> Given text:
--- Start ---

NOTE 2 - SUMMARY OF SIGNIFICANT ACCOUNTING POLICIES.

         (a) Description of Business:

               The Company was incorporated in New Jersey in 1993 and is in the
          commuter ferry business. The Company currently operates a commuter
          ferry service from Highlands, New Jersey to and from Manhattan, and is
          pursuing the establishment of other routes in the Greater New York
          City metropolitan area.

         (b) Basis of Presentation:

               The accompanying unaudited financial statements have been
         prepared in accordance with generally accepted accounting principles
         for interim financial information and with the instructions for Form
         10-Q and Article 10 of Regulations S-X. Accordingly, they do not
         include all of the information and footnotes required by generally
         accepted accounting principles for complete financial statements. In
         the opinion of management, the statements contain all adjustments
         (consisting only of normal recurring accruals) necessary to present
         fairly the financial position as of March 31, 2000 and the results of
         operations and cash flows for the three months ended March 31, 2000 and
         1999. The results of operations for the three months ended March 31,
         2000 and 1999 are not necessarily indicative of the results to be
         expected for the full year.

--- End ---

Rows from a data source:
--- Start ---

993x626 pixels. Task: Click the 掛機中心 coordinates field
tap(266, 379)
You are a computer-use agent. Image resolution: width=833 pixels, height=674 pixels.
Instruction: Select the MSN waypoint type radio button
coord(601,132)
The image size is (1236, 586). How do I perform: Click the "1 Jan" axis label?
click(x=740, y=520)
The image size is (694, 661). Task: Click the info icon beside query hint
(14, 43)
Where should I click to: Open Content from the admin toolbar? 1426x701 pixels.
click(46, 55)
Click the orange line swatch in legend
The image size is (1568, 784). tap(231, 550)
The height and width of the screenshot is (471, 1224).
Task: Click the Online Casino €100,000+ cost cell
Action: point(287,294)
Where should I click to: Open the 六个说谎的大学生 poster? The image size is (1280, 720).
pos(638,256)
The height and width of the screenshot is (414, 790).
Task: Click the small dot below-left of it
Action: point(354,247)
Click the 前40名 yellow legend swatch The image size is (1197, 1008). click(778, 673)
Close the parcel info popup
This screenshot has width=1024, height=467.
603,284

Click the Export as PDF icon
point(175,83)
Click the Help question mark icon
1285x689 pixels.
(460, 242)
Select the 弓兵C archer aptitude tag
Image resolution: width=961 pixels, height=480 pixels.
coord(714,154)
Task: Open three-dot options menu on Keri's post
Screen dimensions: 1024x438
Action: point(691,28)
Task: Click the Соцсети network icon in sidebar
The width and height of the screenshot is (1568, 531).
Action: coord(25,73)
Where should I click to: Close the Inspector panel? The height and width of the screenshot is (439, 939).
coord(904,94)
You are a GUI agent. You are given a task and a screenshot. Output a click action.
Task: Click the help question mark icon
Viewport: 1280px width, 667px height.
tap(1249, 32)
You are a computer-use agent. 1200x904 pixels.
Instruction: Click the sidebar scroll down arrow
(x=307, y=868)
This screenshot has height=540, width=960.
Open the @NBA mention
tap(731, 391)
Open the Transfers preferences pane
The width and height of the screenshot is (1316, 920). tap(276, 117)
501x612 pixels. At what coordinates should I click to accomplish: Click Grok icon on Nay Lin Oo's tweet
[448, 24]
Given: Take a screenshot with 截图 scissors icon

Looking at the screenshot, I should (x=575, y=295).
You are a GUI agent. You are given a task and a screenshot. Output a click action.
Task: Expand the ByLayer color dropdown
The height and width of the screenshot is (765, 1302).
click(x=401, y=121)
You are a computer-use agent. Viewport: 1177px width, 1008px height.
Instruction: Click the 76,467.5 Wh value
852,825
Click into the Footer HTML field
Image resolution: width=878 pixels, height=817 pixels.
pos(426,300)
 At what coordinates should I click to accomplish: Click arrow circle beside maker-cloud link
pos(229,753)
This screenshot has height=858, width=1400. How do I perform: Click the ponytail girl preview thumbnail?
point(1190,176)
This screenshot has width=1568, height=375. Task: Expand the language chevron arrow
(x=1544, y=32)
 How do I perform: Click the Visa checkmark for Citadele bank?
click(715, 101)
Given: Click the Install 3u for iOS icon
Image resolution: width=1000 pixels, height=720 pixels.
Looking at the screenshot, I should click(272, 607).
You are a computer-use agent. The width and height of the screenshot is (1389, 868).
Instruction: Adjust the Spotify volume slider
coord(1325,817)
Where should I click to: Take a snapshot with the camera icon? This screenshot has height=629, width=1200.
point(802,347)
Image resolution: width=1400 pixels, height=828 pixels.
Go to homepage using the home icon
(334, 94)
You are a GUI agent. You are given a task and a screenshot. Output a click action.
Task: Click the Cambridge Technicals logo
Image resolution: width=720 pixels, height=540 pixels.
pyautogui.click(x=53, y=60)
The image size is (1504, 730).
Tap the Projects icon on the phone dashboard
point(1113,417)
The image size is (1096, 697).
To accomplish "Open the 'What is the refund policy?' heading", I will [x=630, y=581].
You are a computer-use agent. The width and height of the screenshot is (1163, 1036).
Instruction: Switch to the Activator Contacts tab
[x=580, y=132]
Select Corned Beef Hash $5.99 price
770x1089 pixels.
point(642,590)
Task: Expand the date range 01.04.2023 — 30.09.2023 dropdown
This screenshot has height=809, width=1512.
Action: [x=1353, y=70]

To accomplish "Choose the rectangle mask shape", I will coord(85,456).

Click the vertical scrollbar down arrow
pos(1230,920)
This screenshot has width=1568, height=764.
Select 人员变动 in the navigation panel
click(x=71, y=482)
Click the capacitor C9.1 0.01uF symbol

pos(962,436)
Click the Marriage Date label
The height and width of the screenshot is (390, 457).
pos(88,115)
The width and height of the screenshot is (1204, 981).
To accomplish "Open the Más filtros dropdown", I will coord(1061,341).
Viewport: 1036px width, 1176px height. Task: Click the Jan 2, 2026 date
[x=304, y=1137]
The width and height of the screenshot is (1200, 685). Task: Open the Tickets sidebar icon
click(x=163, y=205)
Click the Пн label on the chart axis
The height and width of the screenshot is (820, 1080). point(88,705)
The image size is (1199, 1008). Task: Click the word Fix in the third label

--- End ---

> Exercise requirements:
a. Render the rows, from the start of the rows through the line containing "click(46, 55)", as a two-column CSV with the columns instruction and action. Put each row's instruction text and its action in one quoted field each, and replace line breaks with spaces.
b. Write what comes next in the note on the ferry company's accounting policies, starting after its final sentence.

> Final answers:
a.
instruction,action
"993x626 pixels. Task: Click the 掛機中心 coordinates field","tap(266, 379)"
"You are a computer-use agent. Image resolution: width=833 pixels, height=674 pixels. Instruction: Select the MSN waypoint type radio button","coord(601,132)"
"The image size is (1236, 586). How do I perform: Click the ""1 Jan"" axis label?","click(x=740, y=520)"
"The image size is (694, 661). Task: Click the info icon beside query hint","(14, 43)"
"Where should I click to: Open Content from the admin toolbar? 1426x701 pixels.","click(46, 55)"

b.
               The December 31, 1999 balance sheet has been derived from the
         audited financial statements at the date included in the Company's
         annual report contained in Form 10SB. These unaudited financial
         statements should be read in conjunction with the financial statements
         and notes thereto included in the Company's annual report contained in
         Form 10SB.

         (c) Principles of Consolidation:

               The consolidated condensed financial statements include the
         accounts of Lighthouse Landings, Inc. and its subsidiaries. Inclusion
         of the results of subsidiary companies' operations is on the "Purchase"
         method, from the dates of their respective acquisition. All significant
         intercompany balances and transactions have been eliminated in
         consolidation. Recognition of the interest of minority stockholders is
         provided for in the accounts. As discussed more thoroughly in Note 3,
         the retail and marina segments are presented as discontinued
         operations.

         (d) Change of Accounting Period:

               The Company has changed its April 30 fiscal year end to December
         31st. Accordingly, the accompanying consolidated financial statements
         reflect balance sheets as of March 31, 2000 and December 31, 1999 and
         the results of operations cash flows and stockholders equity for the
         three months ended March 31, 2000 and 1999 then ended.

                                      10
<PAGE>


NOTE 2 - SUMMARY OF SIGNIFICANT ACCOUNTING POLICIES.  (Continued)

         (e) Inventories:

               Inventories which consist entirely of supplies and cafeteria
         products are stated at the lower of cost or market on the first-in,
         first-out method.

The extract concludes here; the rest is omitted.